# [Exercise goal]
The entries below should be transcribed exactly, every one of them.

(Stored data)
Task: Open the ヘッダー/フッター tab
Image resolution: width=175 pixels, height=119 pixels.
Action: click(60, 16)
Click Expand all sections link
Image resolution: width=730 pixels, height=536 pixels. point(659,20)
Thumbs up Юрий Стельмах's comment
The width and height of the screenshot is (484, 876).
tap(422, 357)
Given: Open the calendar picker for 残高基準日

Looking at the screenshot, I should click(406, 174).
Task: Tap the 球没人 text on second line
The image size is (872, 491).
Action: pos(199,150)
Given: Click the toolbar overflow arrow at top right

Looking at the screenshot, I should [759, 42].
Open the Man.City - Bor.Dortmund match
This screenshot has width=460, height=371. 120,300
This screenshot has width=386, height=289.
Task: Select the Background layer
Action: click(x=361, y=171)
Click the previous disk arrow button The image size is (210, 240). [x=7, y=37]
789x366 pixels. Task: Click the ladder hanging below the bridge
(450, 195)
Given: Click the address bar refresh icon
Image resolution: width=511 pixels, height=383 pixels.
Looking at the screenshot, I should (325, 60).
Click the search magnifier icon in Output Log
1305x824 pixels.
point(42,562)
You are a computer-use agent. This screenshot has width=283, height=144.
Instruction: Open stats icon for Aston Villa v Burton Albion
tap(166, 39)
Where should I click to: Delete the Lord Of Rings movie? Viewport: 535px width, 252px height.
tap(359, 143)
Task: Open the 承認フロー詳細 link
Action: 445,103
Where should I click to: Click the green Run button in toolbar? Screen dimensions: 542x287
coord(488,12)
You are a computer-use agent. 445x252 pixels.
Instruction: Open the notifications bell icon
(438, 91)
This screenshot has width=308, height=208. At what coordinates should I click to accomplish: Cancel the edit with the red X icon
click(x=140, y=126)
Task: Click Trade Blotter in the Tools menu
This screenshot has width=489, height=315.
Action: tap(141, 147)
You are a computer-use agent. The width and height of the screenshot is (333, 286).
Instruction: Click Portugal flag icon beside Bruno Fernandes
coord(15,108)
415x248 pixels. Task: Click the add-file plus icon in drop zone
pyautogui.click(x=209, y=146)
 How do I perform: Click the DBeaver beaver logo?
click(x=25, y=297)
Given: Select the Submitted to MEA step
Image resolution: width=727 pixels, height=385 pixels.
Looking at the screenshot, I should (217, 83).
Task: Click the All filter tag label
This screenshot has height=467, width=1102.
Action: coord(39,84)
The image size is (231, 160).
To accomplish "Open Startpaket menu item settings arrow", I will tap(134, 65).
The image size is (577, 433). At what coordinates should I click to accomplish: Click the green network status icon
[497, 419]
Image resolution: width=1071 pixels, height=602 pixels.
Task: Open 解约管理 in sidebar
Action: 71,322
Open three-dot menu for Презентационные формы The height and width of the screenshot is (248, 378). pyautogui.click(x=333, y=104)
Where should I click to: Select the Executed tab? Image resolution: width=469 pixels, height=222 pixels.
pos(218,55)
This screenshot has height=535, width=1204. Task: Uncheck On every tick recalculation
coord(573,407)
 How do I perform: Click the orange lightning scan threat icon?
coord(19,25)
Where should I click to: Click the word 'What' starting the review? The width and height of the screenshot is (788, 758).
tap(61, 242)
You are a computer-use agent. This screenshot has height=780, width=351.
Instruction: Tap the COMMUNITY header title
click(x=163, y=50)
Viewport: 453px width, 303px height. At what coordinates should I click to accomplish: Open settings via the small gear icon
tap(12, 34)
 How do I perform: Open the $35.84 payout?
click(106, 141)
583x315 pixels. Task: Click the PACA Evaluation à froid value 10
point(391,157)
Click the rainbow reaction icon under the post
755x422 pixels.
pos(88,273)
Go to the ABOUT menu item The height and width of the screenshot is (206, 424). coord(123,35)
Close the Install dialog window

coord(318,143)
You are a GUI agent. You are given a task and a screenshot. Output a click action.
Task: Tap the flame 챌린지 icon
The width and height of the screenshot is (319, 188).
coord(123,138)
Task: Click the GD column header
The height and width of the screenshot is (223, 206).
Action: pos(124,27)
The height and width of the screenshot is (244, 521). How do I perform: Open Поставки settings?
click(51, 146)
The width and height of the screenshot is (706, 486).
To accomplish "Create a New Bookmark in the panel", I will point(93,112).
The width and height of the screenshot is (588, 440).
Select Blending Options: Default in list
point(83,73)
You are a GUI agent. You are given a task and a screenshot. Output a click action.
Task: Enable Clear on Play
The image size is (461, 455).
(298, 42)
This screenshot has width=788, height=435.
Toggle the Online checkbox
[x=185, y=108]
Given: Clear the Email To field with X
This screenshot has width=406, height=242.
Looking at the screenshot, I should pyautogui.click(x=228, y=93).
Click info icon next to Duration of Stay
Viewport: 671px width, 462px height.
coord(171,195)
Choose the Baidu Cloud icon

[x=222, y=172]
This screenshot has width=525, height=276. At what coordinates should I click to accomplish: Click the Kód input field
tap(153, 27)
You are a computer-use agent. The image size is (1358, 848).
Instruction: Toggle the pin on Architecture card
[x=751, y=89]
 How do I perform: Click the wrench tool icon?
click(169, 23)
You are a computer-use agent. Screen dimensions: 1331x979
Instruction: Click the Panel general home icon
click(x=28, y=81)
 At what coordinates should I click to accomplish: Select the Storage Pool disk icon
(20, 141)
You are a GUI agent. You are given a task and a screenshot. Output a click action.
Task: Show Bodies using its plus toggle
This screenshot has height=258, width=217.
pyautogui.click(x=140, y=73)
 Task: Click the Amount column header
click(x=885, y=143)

# [Your response]
Task: Open the ヘッダー/フッター tab
Image resolution: width=175 pixels, height=119 pixels.
Action: click(60, 16)
Click Expand all sections link
Image resolution: width=730 pixels, height=536 pixels. point(659,20)
Thumbs up Юрий Стельмах's comment
The width and height of the screenshot is (484, 876).
tap(422, 357)
Given: Open the calendar picker for 残高基準日

Looking at the screenshot, I should click(406, 174).
Task: Tap the 球没人 text on second line
The image size is (872, 491).
Action: pos(199,150)
Given: Click the toolbar overflow arrow at top right

Looking at the screenshot, I should [759, 42].
Open the Man.City - Bor.Dortmund match
This screenshot has width=460, height=371. 120,300
This screenshot has width=386, height=289.
Task: Select the Background layer
Action: click(x=361, y=171)
Click the previous disk arrow button The image size is (210, 240). [x=7, y=37]
789x366 pixels. Task: Click the ladder hanging below the bridge
(450, 195)
Given: Click the address bar refresh icon
Image resolution: width=511 pixels, height=383 pixels.
Looking at the screenshot, I should (325, 60).
Click the search magnifier icon in Output Log
1305x824 pixels.
point(42,562)
You are a computer-use agent. This screenshot has width=283, height=144.
Instruction: Open stats icon for Aston Villa v Burton Albion
tap(166, 39)
Where should I click to: Delete the Lord Of Rings movie? Viewport: 535px width, 252px height.
tap(359, 143)
Task: Open the 承認フロー詳細 link
Action: 445,103
Where should I click to: Click the green Run button in toolbar? Screen dimensions: 542x287
coord(488,12)
You are a computer-use agent. 445x252 pixels.
Instruction: Open the notifications bell icon
(438, 91)
This screenshot has width=308, height=208. At what coordinates should I click to accomplish: Cancel the edit with the red X icon
click(x=140, y=126)
Task: Click Trade Blotter in the Tools menu
This screenshot has width=489, height=315.
Action: tap(141, 147)
You are a computer-use agent. The width and height of the screenshot is (333, 286).
Instruction: Click Portugal flag icon beside Bruno Fernandes
coord(15,108)
415x248 pixels. Task: Click the add-file plus icon in drop zone
pyautogui.click(x=209, y=146)
 How do I perform: Click the DBeaver beaver logo?
click(x=25, y=297)
Given: Select the Submitted to MEA step
Image resolution: width=727 pixels, height=385 pixels.
Looking at the screenshot, I should (217, 83).
Task: Click the All filter tag label
This screenshot has height=467, width=1102.
Action: coord(39,84)
The image size is (231, 160).
To accomplish "Open Startpaket menu item settings arrow", I will tap(134, 65).
The image size is (577, 433). At what coordinates should I click to accomplish: Click the green network status icon
[497, 419]
Image resolution: width=1071 pixels, height=602 pixels.
Task: Open 解约管理 in sidebar
Action: 71,322
Open three-dot menu for Презентационные формы The height and width of the screenshot is (248, 378). pyautogui.click(x=333, y=104)
Where should I click to: Select the Executed tab? Image resolution: width=469 pixels, height=222 pixels.
pos(218,55)
This screenshot has height=535, width=1204. Task: Uncheck On every tick recalculation
coord(573,407)
 How do I perform: Click the orange lightning scan threat icon?
coord(19,25)
Where should I click to: Click the word 'What' starting the review? The width and height of the screenshot is (788, 758).
tap(61, 242)
You are a computer-use agent. This screenshot has height=780, width=351.
Instruction: Tap the COMMUNITY header title
click(x=163, y=50)
Viewport: 453px width, 303px height. At what coordinates should I click to accomplish: Open settings via the small gear icon
tap(12, 34)
 How do I perform: Open the $35.84 payout?
click(106, 141)
583x315 pixels. Task: Click the PACA Evaluation à froid value 10
point(391,157)
Click the rainbow reaction icon under the post
755x422 pixels.
pos(88,273)
Go to the ABOUT menu item The height and width of the screenshot is (206, 424). coord(123,35)
Close the Install dialog window

coord(318,143)
You are a GUI agent. You are given a task and a screenshot. Output a click action.
Task: Tap the flame 챌린지 icon
The width and height of the screenshot is (319, 188).
coord(123,138)
Task: Click the GD column header
The height and width of the screenshot is (223, 206).
Action: pos(124,27)
The height and width of the screenshot is (244, 521). How do I perform: Open Поставки settings?
click(51, 146)
The width and height of the screenshot is (706, 486).
To accomplish "Create a New Bookmark in the panel", I will point(93,112).
The width and height of the screenshot is (588, 440).
Select Blending Options: Default in list
point(83,73)
You are a GUI agent. You are given a task and a screenshot. Output a click action.
Task: Enable Clear on Play
The image size is (461, 455).
(298, 42)
This screenshot has width=788, height=435.
Toggle the Online checkbox
[x=185, y=108]
Given: Clear the Email To field with X
This screenshot has width=406, height=242.
Looking at the screenshot, I should pyautogui.click(x=228, y=93).
Click info icon next to Duration of Stay
Viewport: 671px width, 462px height.
coord(171,195)
Choose the Baidu Cloud icon

[x=222, y=172]
This screenshot has width=525, height=276. At what coordinates should I click to accomplish: Click the Kód input field
tap(153, 27)
You are a computer-use agent. The image size is (1358, 848).
Instruction: Toggle the pin on Architecture card
[x=751, y=89]
 How do I perform: Click the wrench tool icon?
click(169, 23)
You are a computer-use agent. Screen dimensions: 1331x979
Instruction: Click the Panel general home icon
click(x=28, y=81)
 At what coordinates should I click to accomplish: Select the Storage Pool disk icon
(20, 141)
You are a GUI agent. You are given a task and a screenshot. Output a click action.
Task: Show Bodies using its plus toggle
This screenshot has height=258, width=217.
pyautogui.click(x=140, y=73)
 Task: Click the Amount column header
click(x=885, y=143)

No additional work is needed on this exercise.